Skip to main content

Requests

Requests represent what the application sends to the OPA-based Entitlements service when asking for an Entitlement decision. Styra DAS Entitlements dictates that the request provides a subject, action, and resource.

The Styra DAS input structure is supports various request types. By default, the Styra DAS Entitlements system supports the following three basic input fields:

{
    "action": "GET",
    "resource": "/v1/systems/prod-cluster",
    "subject": "alice@styra.com"
}
  • action: Specifies the type of access being performed. For example, this may be an HTTP verb like GET or a higher-level action like read. Actions can be defined within data sources so that they can be application specific.
  • resource: Specifies the identifying of the object being accessed. This can be an HTTP path like /v1/systems/prod-cluster or a higher-level resource like System.Configuration.
  • subject: Specifies the id of the user or service account performing the request.

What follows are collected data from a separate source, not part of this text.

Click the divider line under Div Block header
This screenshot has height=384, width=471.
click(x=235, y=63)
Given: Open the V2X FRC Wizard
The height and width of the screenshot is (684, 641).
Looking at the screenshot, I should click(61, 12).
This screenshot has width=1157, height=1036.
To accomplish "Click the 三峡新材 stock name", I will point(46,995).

Styra DAS Entitlements provides pre-built Rego rules that leverage the known schema for the input document. Different rules rely on different parts of the input document.

note

See Policy Snippets for details on which parts of the input you need to provide.

You can add your own input fields; however, the pre-built policy snippets will not understand them, and you will need to write custom Rego to take advantage of the additional inputs.

Transform a Request

If the input format described above does not match what your applications are sending as part of an entitlement request, you can transform the input by writing custom Rego by performing the following tasks:

  1. Create a Rego file in the folder transform/newinput. An example transform is provided in the default transform folder.

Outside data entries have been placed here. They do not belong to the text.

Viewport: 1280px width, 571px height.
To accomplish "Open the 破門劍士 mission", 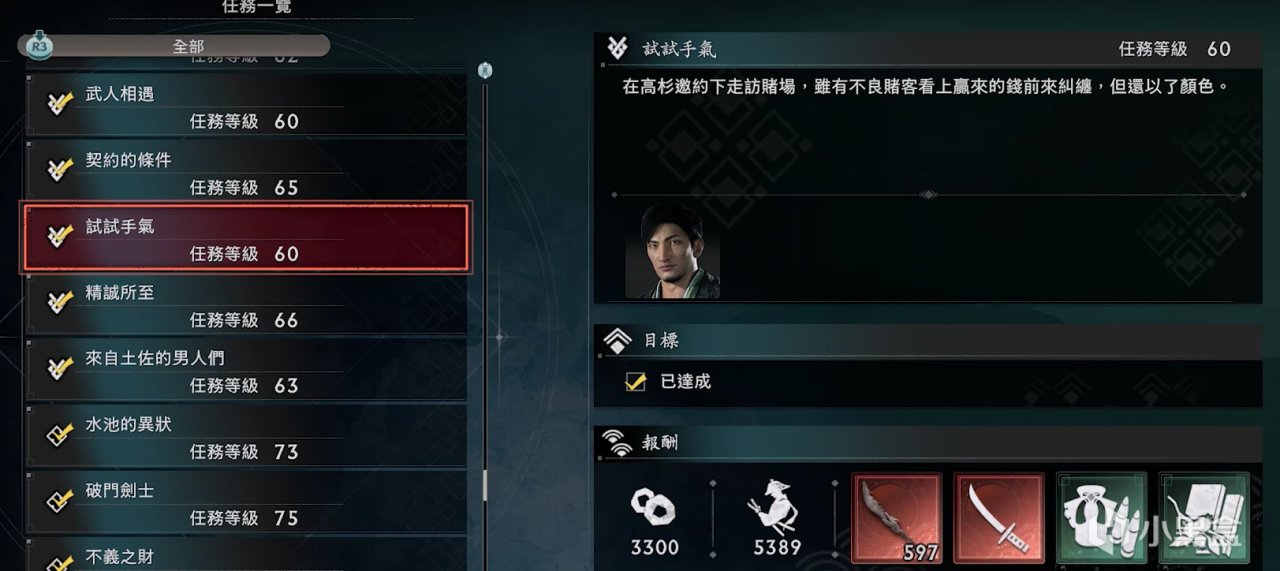I will click(x=245, y=504).
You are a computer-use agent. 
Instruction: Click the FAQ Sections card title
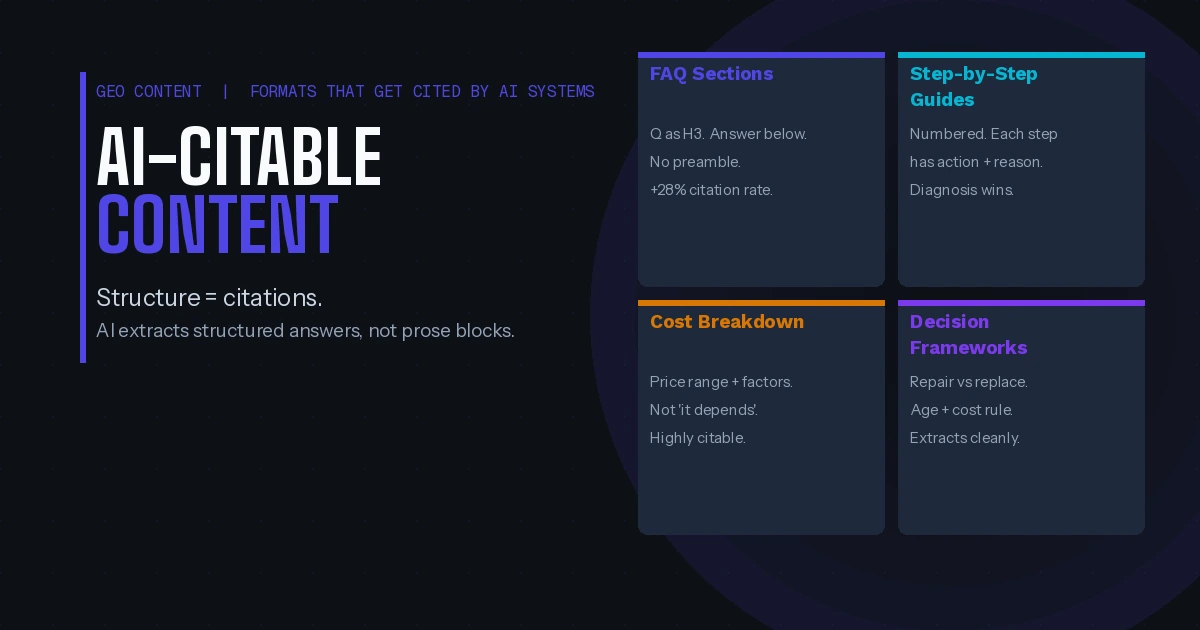711,74
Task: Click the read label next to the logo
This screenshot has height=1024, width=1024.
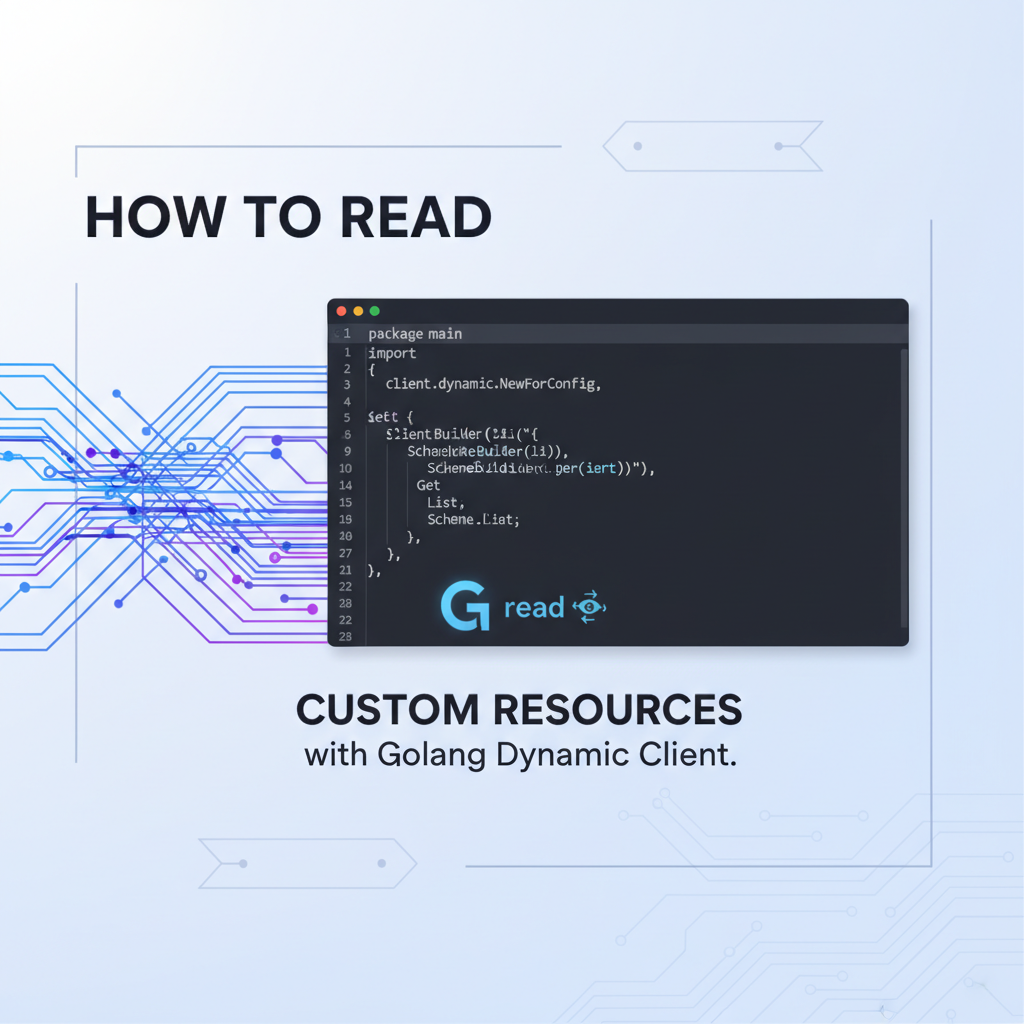Action: [x=537, y=606]
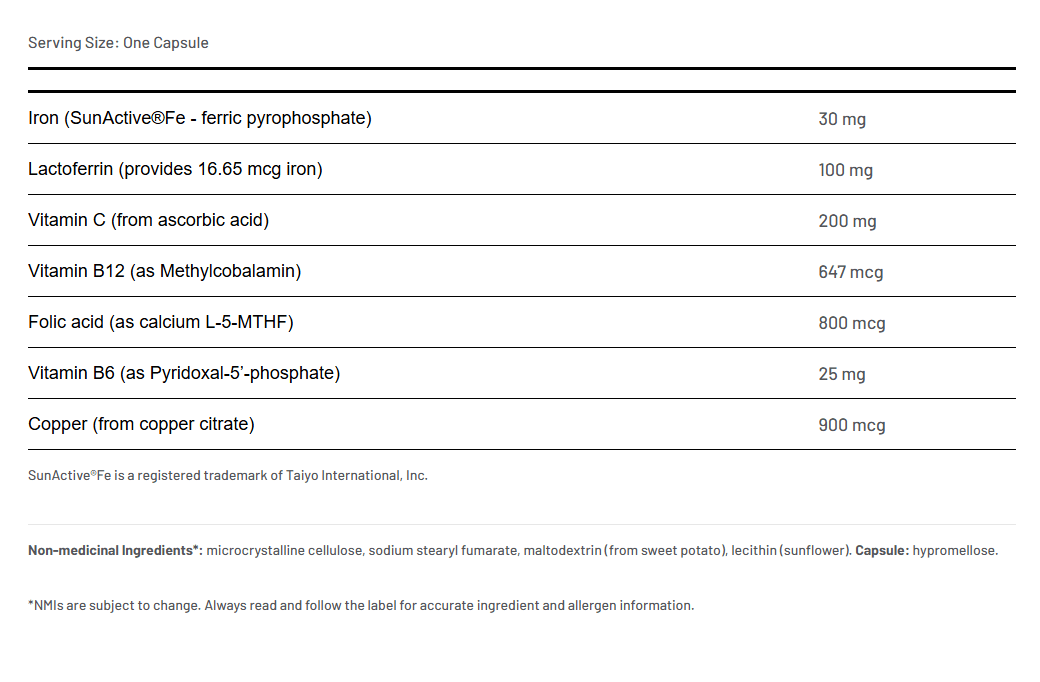Select the microcrystalline cellulose ingredient text
The image size is (1040, 682).
tap(284, 550)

  2. Define a variable called newinput that captures the information provided by the application, but represents it in the input structure described above. For example, if your input provided a user field instead of the subject field described above, you can write the following Rego to transform it.

    package transform.newinput

    newinput["subject"] = input["user"]
    newinput[x] = input[x] {
        x != "user"
    }

  3. Click on the Preview button to check if your transform is working properly and supplying the actual input that your application is providing.

If you perform any type of additional processing within this transformation then you will not notice the transformation within the resultant authorization decision. This behavior is caused because the transformed input document is not stored in the final decision, but only the original requesting input document is retained.